*Prompt*. Search the entries for the word "next" and copy each line that has it.

[Dataset entries]
======
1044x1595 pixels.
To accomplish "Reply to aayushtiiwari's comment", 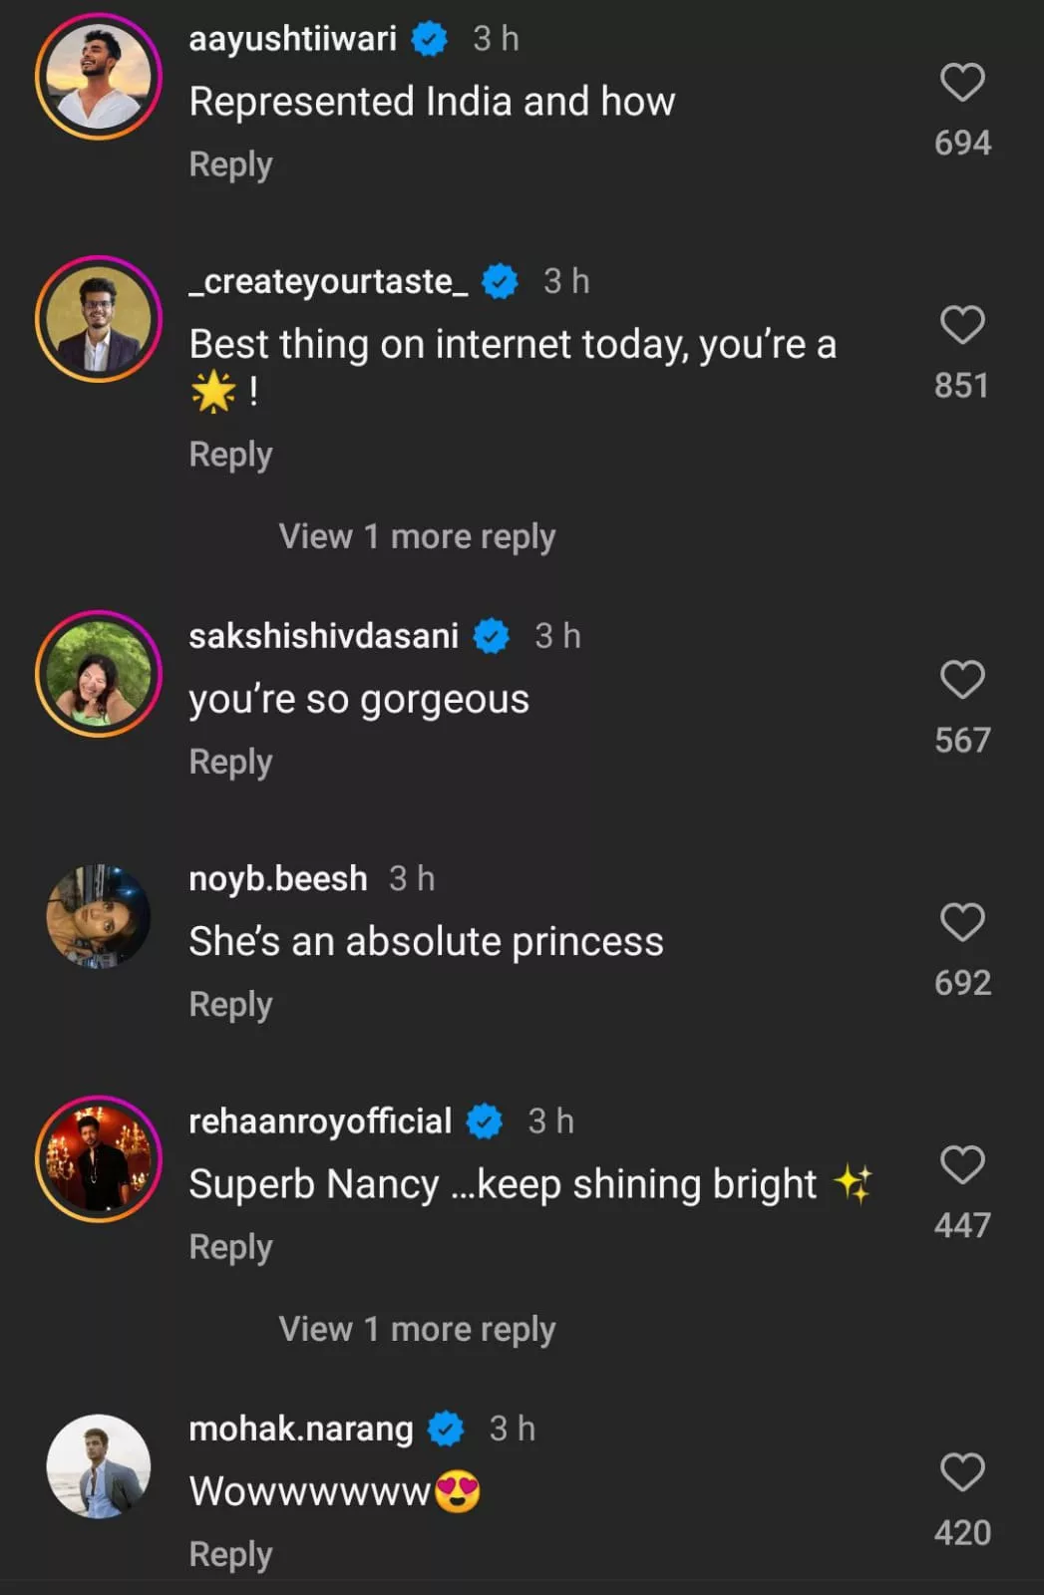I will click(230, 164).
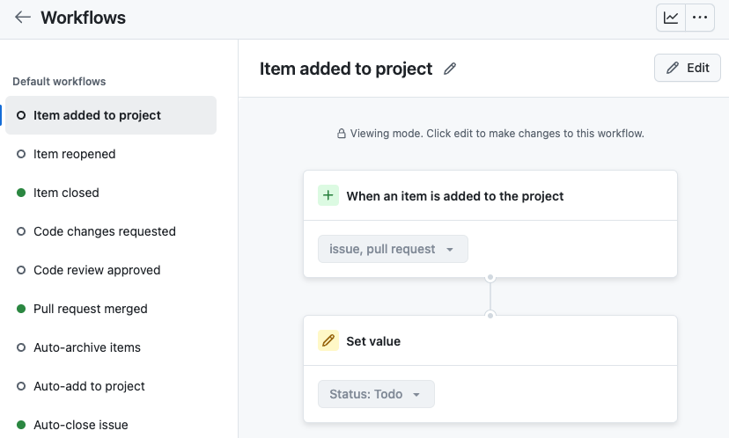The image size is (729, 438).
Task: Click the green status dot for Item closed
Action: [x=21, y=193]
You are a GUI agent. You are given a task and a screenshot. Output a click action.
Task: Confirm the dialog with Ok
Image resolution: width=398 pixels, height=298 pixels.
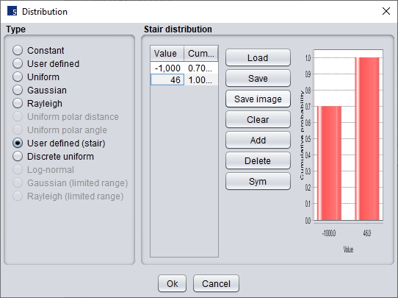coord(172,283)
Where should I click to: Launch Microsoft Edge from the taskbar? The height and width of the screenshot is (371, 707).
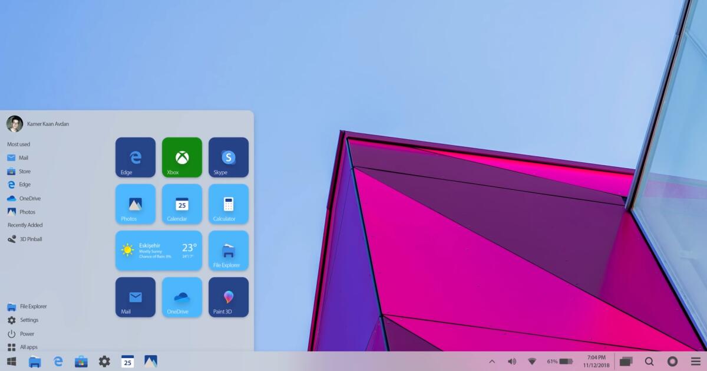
======
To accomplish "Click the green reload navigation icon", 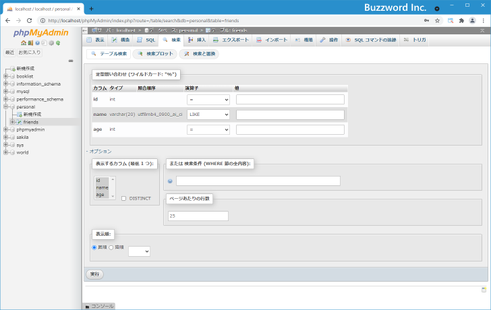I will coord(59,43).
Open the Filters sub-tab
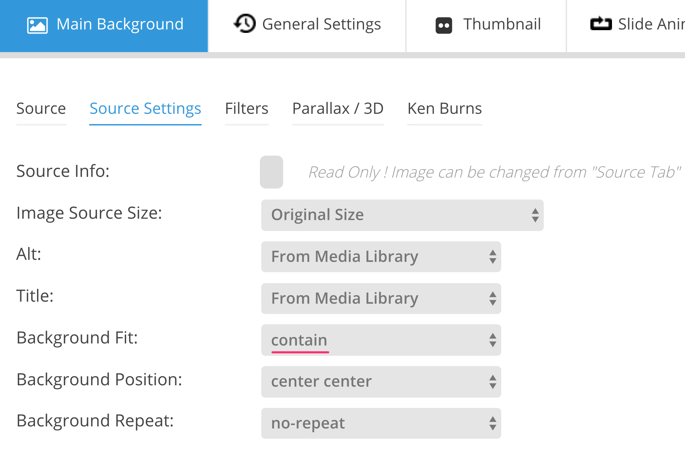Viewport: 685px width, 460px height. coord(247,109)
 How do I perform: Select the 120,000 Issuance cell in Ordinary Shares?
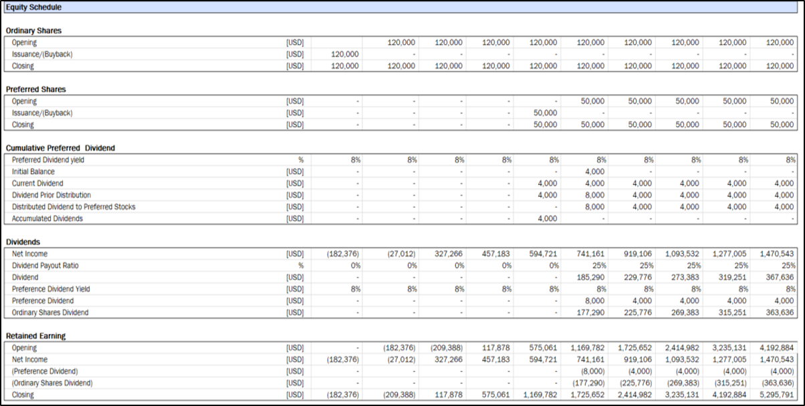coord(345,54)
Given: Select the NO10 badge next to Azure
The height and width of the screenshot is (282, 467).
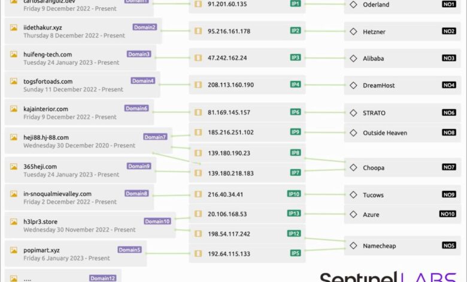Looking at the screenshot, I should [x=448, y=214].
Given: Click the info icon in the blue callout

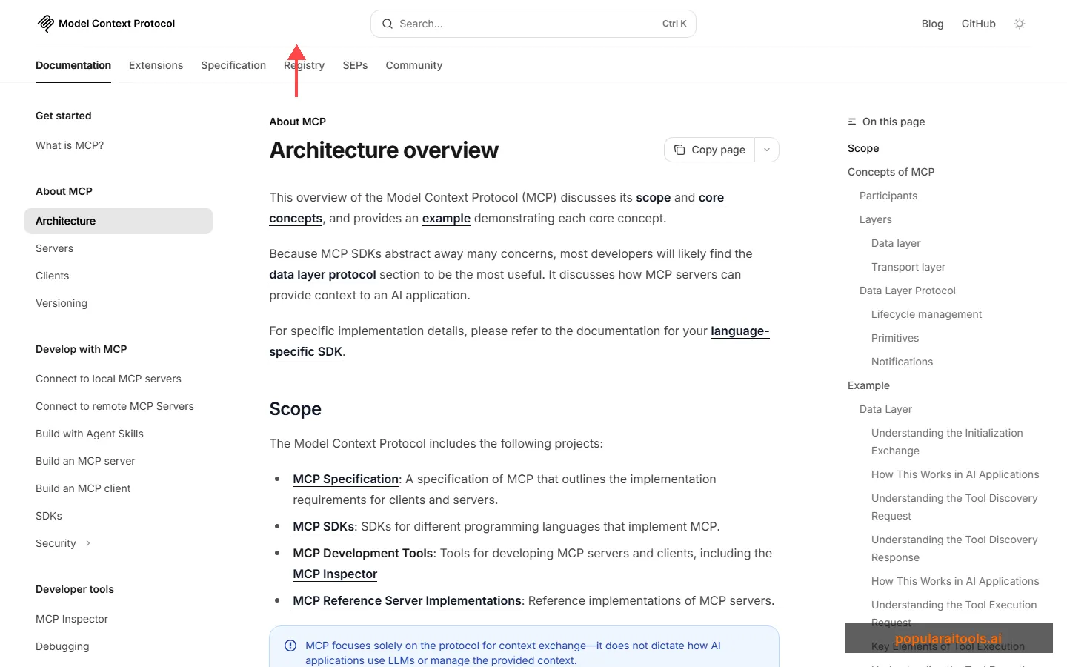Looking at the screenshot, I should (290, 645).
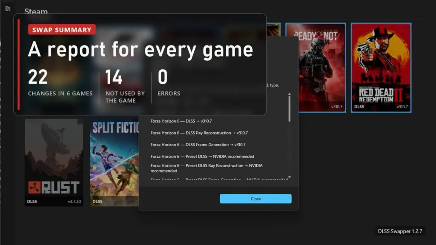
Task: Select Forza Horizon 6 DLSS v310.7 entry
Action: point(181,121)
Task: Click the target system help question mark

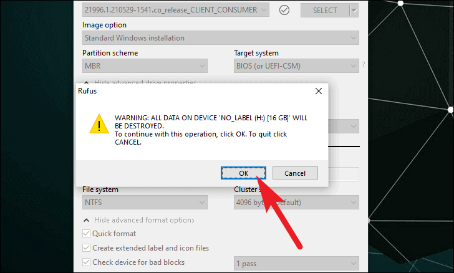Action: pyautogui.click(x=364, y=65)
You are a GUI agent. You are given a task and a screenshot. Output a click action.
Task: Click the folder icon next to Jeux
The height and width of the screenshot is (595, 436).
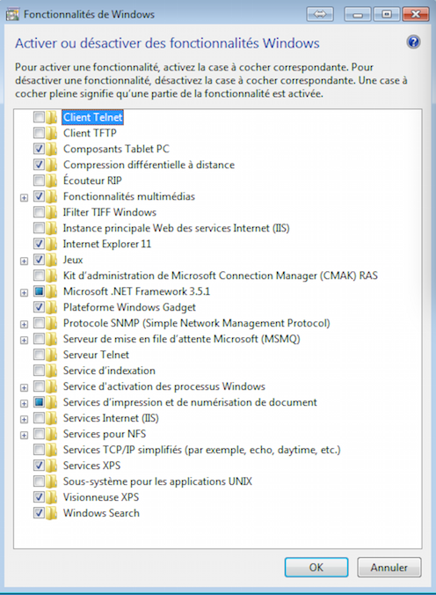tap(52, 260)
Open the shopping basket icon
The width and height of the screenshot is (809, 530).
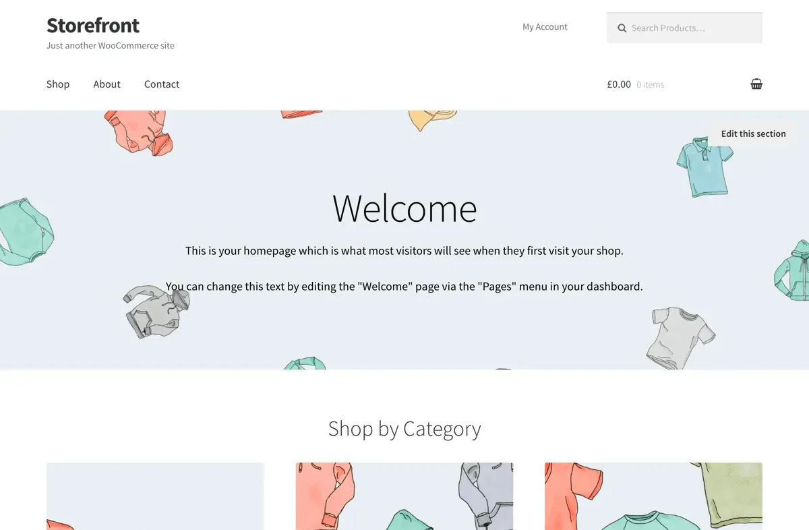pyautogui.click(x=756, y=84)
======
*Exercise output*.
Given: Select the NO10 badge next to Azure
Task: Click the folder icon next to Jeux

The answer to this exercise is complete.